Probably the most common claim I came across within SSPX circles was the claim that Pope Liberius (reigned A.D. 352-366) was a heretic, sympathetic to Arianism, who falsely excommunicated St. Athanasius. For this reason, the SSPX claims, Pope Liberius became the first pope in the history of the Church not be recognized as a saint. Of course, by analogy the SSPX considers Archbishop Lefebvre a modern St. Athanasius and Pope John Paul II a modern Pope Liberius.
Their argument is that if it happened once, it can happen again. And yet, as our Lord showed me in a rather amusing fashion, such claims have little basis in Catholic Tradition.
Convinced the SSPX claims pertaining to this situation were true, I was reading my copy of Henri Denzinger's Sources of Catholic Dogma one day when I noticed that Denzinger listed Pope Liberius as "St. Liberius." To say I was surprised would be an understatement — ironically enough, the SSPX had sold me the particular edition of Denzinger I was reading, since they held all subsequent editions as suspect. Yet this portion of Denzinger clearly did not accord with what was being preached from our local SSPX pulpit.
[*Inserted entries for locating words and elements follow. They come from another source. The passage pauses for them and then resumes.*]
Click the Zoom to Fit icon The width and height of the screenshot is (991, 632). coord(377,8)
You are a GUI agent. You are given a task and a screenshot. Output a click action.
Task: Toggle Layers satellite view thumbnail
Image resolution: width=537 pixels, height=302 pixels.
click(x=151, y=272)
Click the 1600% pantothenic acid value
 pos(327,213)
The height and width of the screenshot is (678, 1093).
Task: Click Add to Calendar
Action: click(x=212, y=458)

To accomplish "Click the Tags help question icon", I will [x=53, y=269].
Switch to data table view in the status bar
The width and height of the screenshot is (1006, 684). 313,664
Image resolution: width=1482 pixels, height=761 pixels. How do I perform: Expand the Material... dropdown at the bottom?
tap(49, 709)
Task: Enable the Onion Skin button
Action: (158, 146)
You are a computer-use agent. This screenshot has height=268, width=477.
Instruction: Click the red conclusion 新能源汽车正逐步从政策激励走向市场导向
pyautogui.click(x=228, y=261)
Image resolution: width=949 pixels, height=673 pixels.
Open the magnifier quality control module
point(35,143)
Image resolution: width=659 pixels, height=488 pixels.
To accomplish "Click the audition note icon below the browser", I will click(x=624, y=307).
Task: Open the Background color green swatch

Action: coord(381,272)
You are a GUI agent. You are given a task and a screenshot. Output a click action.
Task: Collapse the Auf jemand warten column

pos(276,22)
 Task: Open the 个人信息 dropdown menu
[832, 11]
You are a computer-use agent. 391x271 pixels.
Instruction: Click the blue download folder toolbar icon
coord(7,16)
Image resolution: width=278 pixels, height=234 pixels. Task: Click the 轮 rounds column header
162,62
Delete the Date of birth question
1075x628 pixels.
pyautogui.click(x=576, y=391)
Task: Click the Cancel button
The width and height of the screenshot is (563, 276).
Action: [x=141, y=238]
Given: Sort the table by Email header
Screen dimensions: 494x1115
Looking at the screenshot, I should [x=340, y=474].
So I simply dismissed this listing as a probable typesetting error and continued reading.
A mere ten pages later, I came across a papal epistle authored by Pope St. Anastasius subtitled "The Orthodoxy of Pope Liberius." In it, Pope St. Anastasius clearly states: "The heretical African faction [of the Arian heresy] was not able by any deception to introduce its baseness because, as we believe, our God provided that that holy and untarnished faith be not contaminated through any vicious blasphemy of slanderous men — that faith which had been discussed and defended at the meeting of the synod of Nicea by the holy men and bishops now placed in the resting place of the saints" (see art. 93 of the thirtieth edition).
So far, so good; God had clearly preserved the Church from Arianism through the actions and prayer of holy men. But who were these holy men, and how does this relate to Pope Liberius? I wondered. To my surprise, Pope St. Anastasius answered the question in the subsequent paragraph this way: "For this faith those who were then esteemed as holy bishops gladly endured exile, that is . . . Liberius, bishop of the Roman Church."
I was stunned by this pope's answer, for clearly there was a contradiction here: Was I to believe Archbishop Lefebvre and his followers as the authentic teaching from Catholic Tradition? Or was I to believe the teaching of Anastasius in his papal epistle Dat mihi plurimum — the claim of one who was a saint, a pope, and a writer much closer to the time the Arian heresy took place? When my local SSPX priest failed to provide an adequate solution for this quandary, I could only accept the claim of Pope St. Anastasius as the authentic voice of Catholic Tradition.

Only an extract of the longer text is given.